Selectmen told Sewer Department Superintendent Mark Holt to raise $356,000 through sewer rate revenues to help cover a preliminary operating and maintenance budget of $535,000, in the next fiscal year. In the current fiscal year, the department has attempted to raise $331,000 to cover the department’s operating and maintenance budget of $544,000. The difference between the sewer rate revenues and department budget is raised through taxation.

Holt noted that the increase would equate to a $22 increase in the current sewer rate, to $312 per unit. Selectmen approved rate increases of $40 and $25 in 2009 and 2008, respectively.

However, that calculation only applies if the town continues to calculate sewer rates through the current system. The selectmen and a sewer committee have been looking into switching the method of fee calculation from a per unit system to one based on water usage. Selectmen unanimously voted to support the change at their Dec. 21 meeting, but altering the sewer ordinance, which would have to change to put the new system in place, requires approval at a town meeting.

In the new system, each customer would pay a minimum usage fee for a certain amount of water usage per year. Those who use less than that amount of water would pay the minimum fee. Those who use more would pay a certain fee for each cubic foot of water used beyond the minimum.

The sewer committee, formed of residents and selectmen both on and off of town sewer and advised by Holt and town officials, will be meeting to decide how to set up a water usage system. Among other decisions that will have to be made, the committee will need to determine is town departments, such as the town office or schools, should be billed for sewer services.

Selectmen and Holt are interested in seeing the sewer rate rise to a point where the town would be eligible for grant money. Holt said that the department has no major improvements scheduled for the next five years, but that the treatment plant and pump stations will eventually need to be replaced.
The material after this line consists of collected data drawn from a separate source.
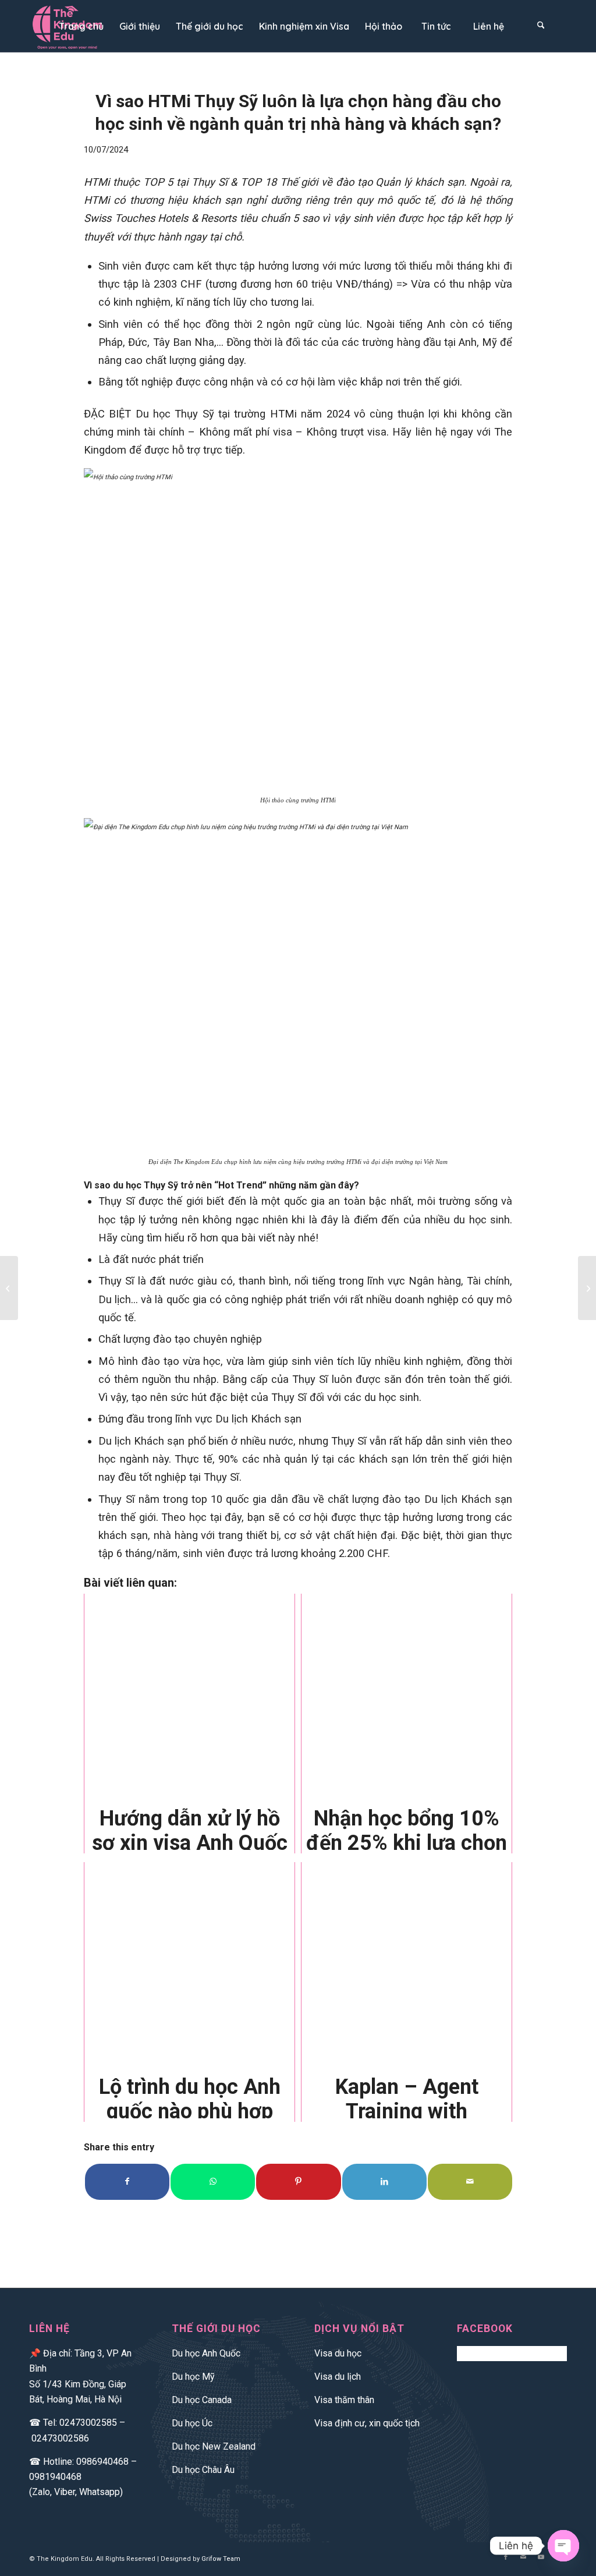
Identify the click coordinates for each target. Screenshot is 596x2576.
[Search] (541, 26)
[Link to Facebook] (506, 2557)
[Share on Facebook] (127, 2181)
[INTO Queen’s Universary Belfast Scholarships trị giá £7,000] (9, 1288)
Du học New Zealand (214, 2446)
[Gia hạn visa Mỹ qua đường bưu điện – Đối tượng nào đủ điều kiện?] (587, 1288)
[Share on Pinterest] (298, 2181)
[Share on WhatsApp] (213, 2181)
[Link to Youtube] (540, 2557)
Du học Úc (192, 2423)
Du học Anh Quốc (206, 2353)
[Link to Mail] (523, 2557)
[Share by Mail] (470, 2181)
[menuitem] (81, 26)
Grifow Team (220, 2559)
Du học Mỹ (193, 2376)
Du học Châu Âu (203, 2469)
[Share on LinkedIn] (384, 2181)
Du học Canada (202, 2399)
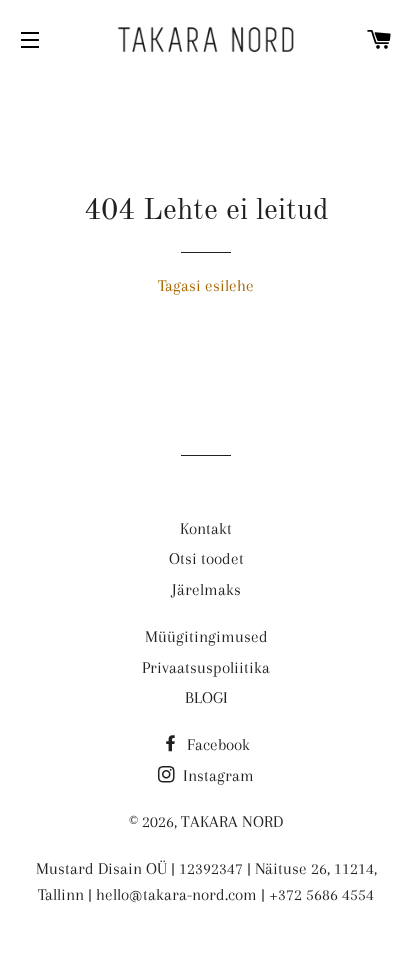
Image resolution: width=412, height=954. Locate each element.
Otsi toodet (206, 558)
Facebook (216, 744)
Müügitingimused (206, 636)
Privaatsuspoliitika (206, 667)
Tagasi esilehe (206, 285)
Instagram (216, 775)
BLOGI (206, 697)
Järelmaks (206, 589)
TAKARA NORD (232, 821)
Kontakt (206, 528)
Currently, U.S. Department of Agriculture grant money becomes available if the average sewer bill in the town of Jay was $420, and users would need to be paying roughly 100 percent of the cost of operating and maintaining the system.

“I’d like to see us, within the next five years, get up to the level where we can get grant money,” Selectman Chair Stephen McCourt said Monday.

The grants can be substantial; Holt noted that Livermore Falls received roughly $2 million in grant funding for their treatment plant work 10 years ago, as part of a grant/loan package through the USDA. However, he also said that the $420 figure was a “moving target,” and that 10 to 15 years ago it would have been around $350.

Holt also said that the department would do its best to hit the targeted revenue of $356,000, but that if the rate system did change there may be some guesswork involved. 

“This first year, we might come in a little higher than that, and we might be a little lower,” Holt said. “We’ll use the best numbers we can get.”

In addition to setting the target revenue for the sewer department, selectmen also approved the appointment of four members of the community to the sewer committee, two on and two off of the town’s sewer system, giving that committee 11 voting members.

In other business, selectmen approved appointing Melissa Burnham to the Planning Committee as an alternate, while accepting, with regret, the resignation of Al Landry from the Comprehensive Planning Committee.

A closed town meeting, conducted via referendum, will take place on Feb. 16 from 9 a.m. to 6 p.m. at the town office. Voters will be asked to choose a selectman to take the place of Steve Barker, who resigned late last year. Running for the remaining year and a half of the term are Tim DeMillo, George Doiron and William Harlow, a former selectman of the board. Absentee ballots for that referendum are now available.